‘Can Americans Learn the Rice Dance?’
A few years ago I traveled with a small group of people to the interior of war torn Liberia located in northwest Africa. As a group, we conducted a building project, mobile medical clinics, visited orphanages, fed children and other well defined objectives scheduled for the ten-day period.
One afternoon when the temperature was a blistering 112 degrees, an elderly Liberian woman with the lines of time deeply etched across her face, her back severely bent after years of hard labor and wearing a tattered dress managed a pleasant smile as she entered a mud block building we were working in. To my surprise, she threw a handful of dried rice on to the dusty floor and immediately began to joyfully chant and dance on the rice she had just sprinkled.
I was unfamiliar with the local customs and wondered what the meaning and purpose of the dance represented. Later, when I inquired into the nature of her dance, I was told that the rice dance was an expression of her thankfulness for our coming and sharing what we had. I literally sat stunned, trying to define what I felt, trying to process what I had seen and heard. Imagine the vexing paradox of witnessing an impoverished Liberian woman celebrate a rice dance for affluent Americans.
In the early 1960s, as a young boy I had seen many poor people in small towns located in parts of New England. A few years later I witnessed abject poverty in the city streets of Memphis. As a teenager I was dismayed and deeply saddened to see impoverished families still living in tar paper shacks in rural parts of Arkansas. In the 1970s, I was stunned to discover there still destitute people living in pockets of the Blue Ridge Mountains of Virginia. Even to this day, I am keenly aware that the gloomy cloud of poverty looms over too many places in America. That being said, I still can’t help but wonder if it wouldn’t do our nation some good to learn our own version of the rice dance.
I think Americans forget that our country was once primarily populated by thousands of people living in the most humble of circumstances. But those same early Americans produced freshly painted hopes, filled their pockets full of dreams and made plans to chart a new history. They literally saw their children as the future dancing barefoot in the joyful soil of opportunity. Those determined settlers worked, sacrificed, planted and built a nation from nothing. Our predecessors may have begun in meager circumstances, but ultimately they were able to envision themselves as one day thankfully riding the mighty iron horse on the highway of steel that linked the east coast to the west coast, into a destiny trimmed in gold!
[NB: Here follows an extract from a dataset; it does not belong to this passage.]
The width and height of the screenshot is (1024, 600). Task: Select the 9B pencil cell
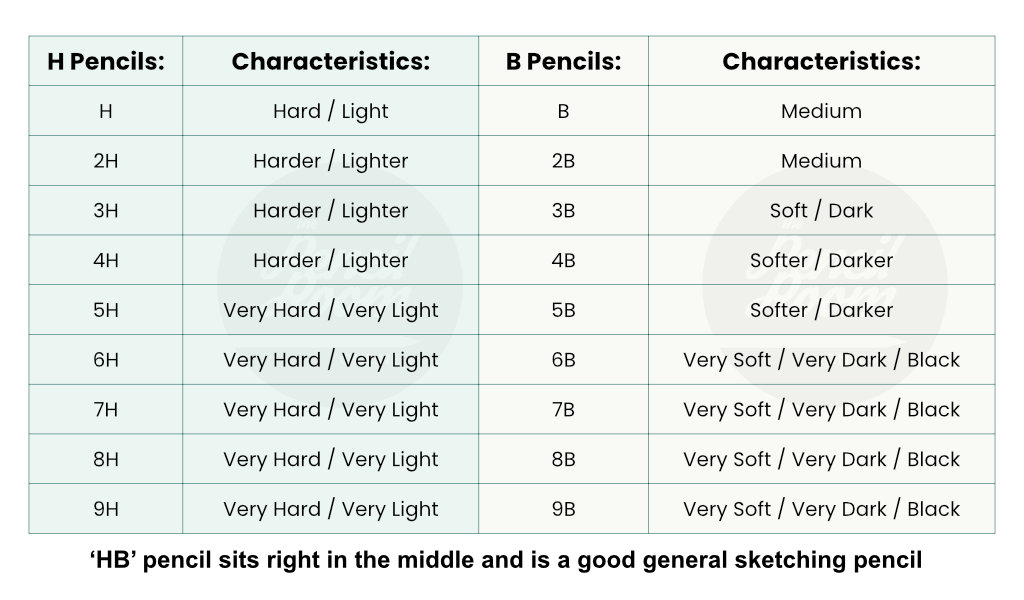tap(563, 509)
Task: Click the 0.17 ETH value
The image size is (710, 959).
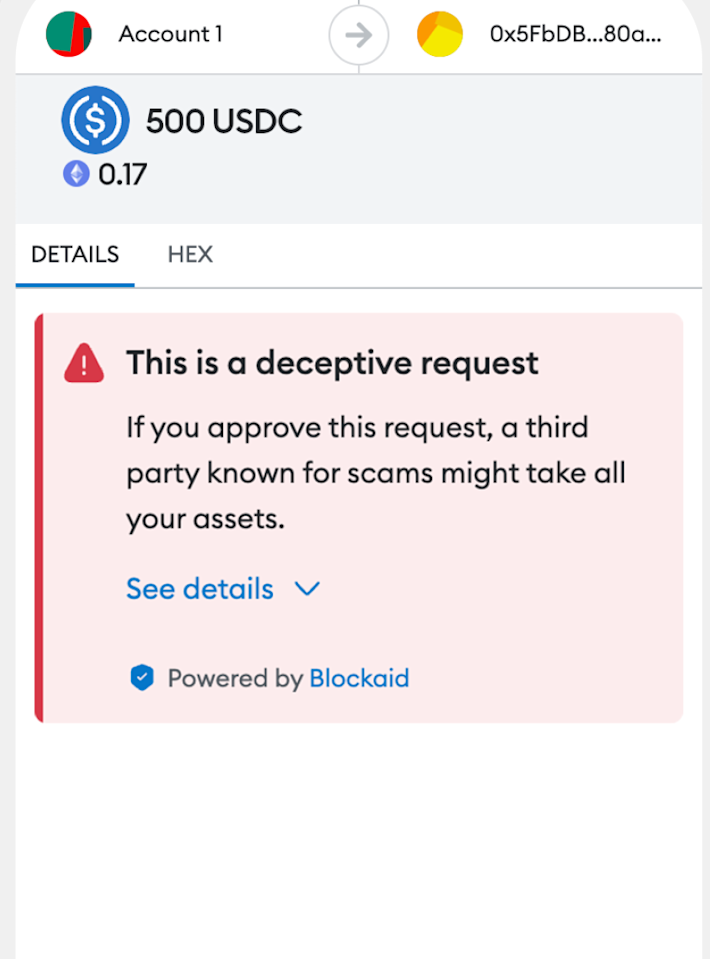Action: tap(122, 175)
Far too often, it seems as if our generation has nothing in common with our forefathers who humbly knelt in the snows of New England giving thanks and would gaze expectantly toward the heavens seeking provision, protection and direction. Our forefathers would have clearly understood the rice dance.
Consider this: “According to findings of a Harris Poll survey of 2,345 U.S. adults surveyed online between April 10 and 15, 2013 by Harris Interactive, only a third of Americans (33%) are very happy.” A Gallup poll released in June of 2013 concluded that, “70% of Americans hated their jobs.” A CNN poll released in July stated that, “With signs of patriotism abounding for the Fourth of July, a new survey indicates seven in 10 Americans think the Founding Fathers would be disappointed by the way the United States has turned out.”
While I am well aware that our nation has its own share of deficiencies, tensions, burdens and differences, I can’t get the image of the rice dance out of my mind. In an area of the world where many eat only once a day, I am reminded that the rice on the floor represented a meal and rather than consume it, a thankful soul shared it with us in a dance. Though I didn’t understand a word that the Liberian woman uttered, still, I wonder if it’s possible for her to teach us how and why we should be dancing.
Larry Douglas is a resident of Waynesburg.